ABOUT THE AUTHOR: Jennifer Upton is an American (non-werewolf) writer/editor in London. She currently works as a freelance ghostwriter of personal memoirs and writes for several blogs on topics as diverse as film history, punk rock, women’s issues, and international politics. For links to her work, please visit https://www.jennuptonwriter.com or send her a Tweet @Jennxldn

The sound of Victorian era church bells fill the air as I complete this review from my office in south London. Much like this great city, Scrooge (1935) is a film both old and new. A tale told dozens of times on stage and screen, yet one I had not seen before. The earliest sound adaptation of the Charles Dickens classic A Christmas Carol, Scrooge (1935) was the inaugural production and release of Twickenham Film Distributors, Ltd. At just over an hour long, it’s an altogether more unpleasant, blunt, realistic version of the story, closer in-line with the novel source material which so clearly painted a picture of the horrors of poverty in Victorian England. While other later versions only hint at the horrible inequalities, here we are treated to a scene where the Mayor of London’s Chef who, while preparing a banquet in service to the Queen, literally throws out scraps to the masses from the window of the Mayor’s opulent mansion kitchen. A shocking image when compared to the stylized feel-good versions that likely would have had the populist author rolling in his grave. 

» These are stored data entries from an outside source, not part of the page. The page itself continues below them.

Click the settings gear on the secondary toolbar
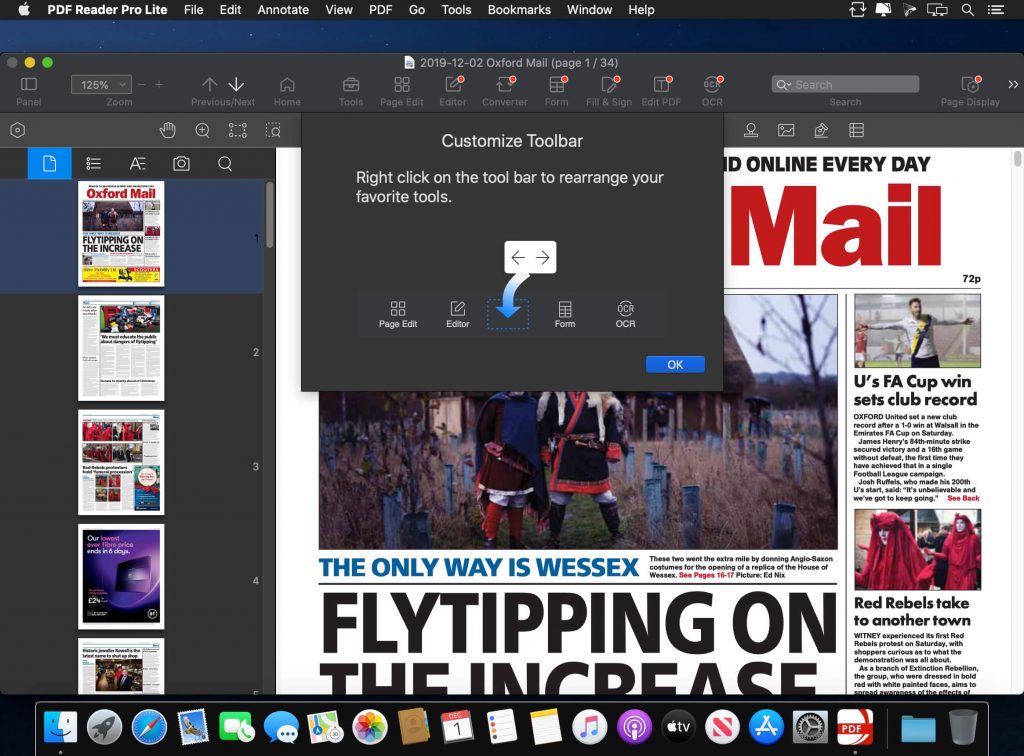 pos(16,129)
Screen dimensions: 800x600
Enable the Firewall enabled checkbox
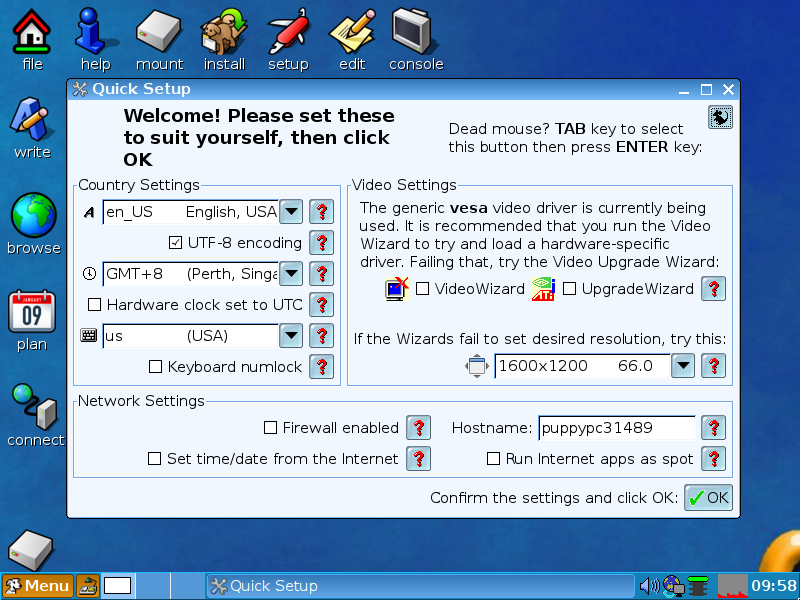(270, 428)
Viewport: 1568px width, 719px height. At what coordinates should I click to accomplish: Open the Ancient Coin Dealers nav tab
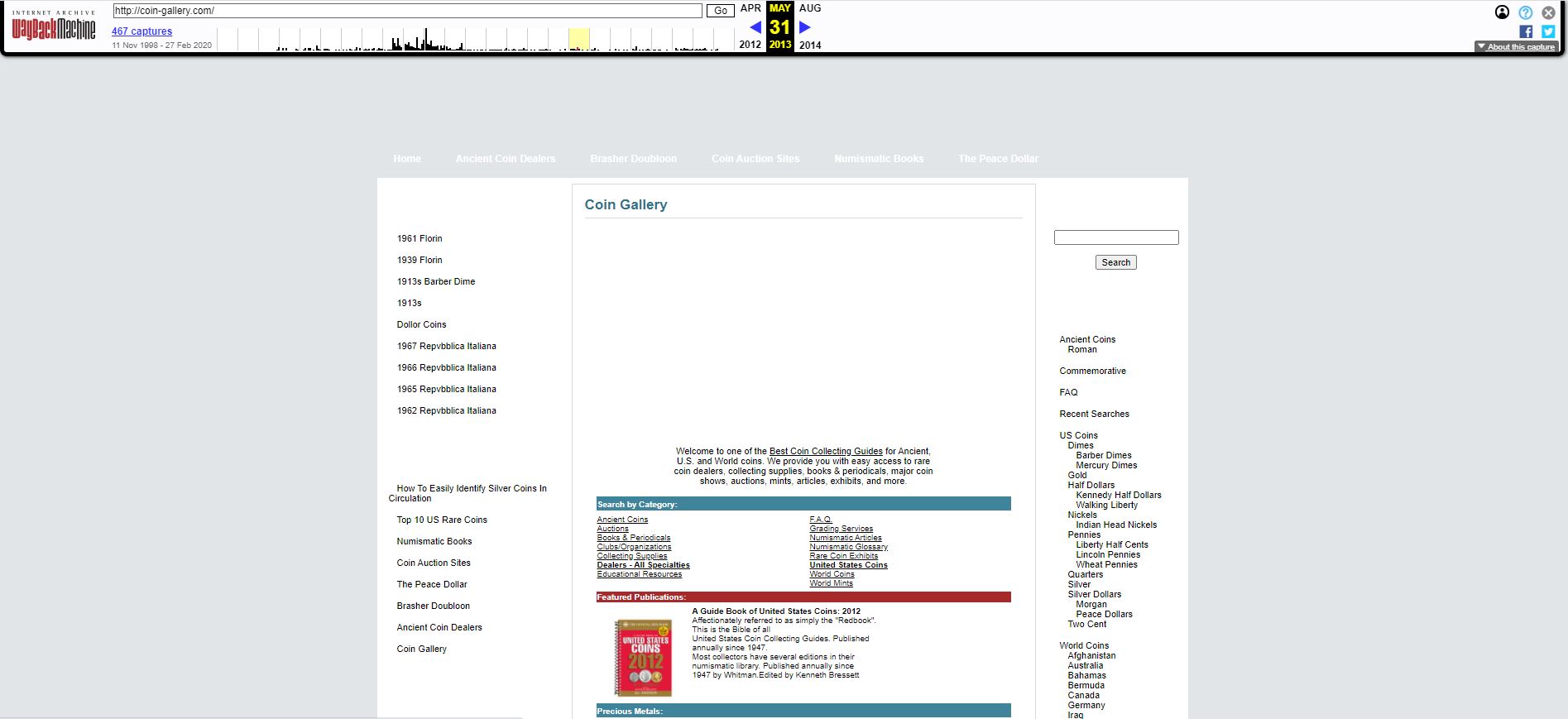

The performances are darker as well. When compared to the performance of Alistair Sim, who played Ebenezer Scrooge with an over-the-top humorous insanity who became bitter and twisted only following the death of his sister, star Seymour Hicks, who appeared as Scrooge over 2,000 times on stage, plays the title role as a right bastard, not likeable on any level. This is the version of A Christmas Carol we need in the winter of 2022 – known in the UK as “the winter of discontent.” A colder than average winter where just about everyone is on strike with nurses standing on line at the food banks and many working families unable to heat their homes while the wealthy worry about what Prince Harry said in his new Netflix documentary.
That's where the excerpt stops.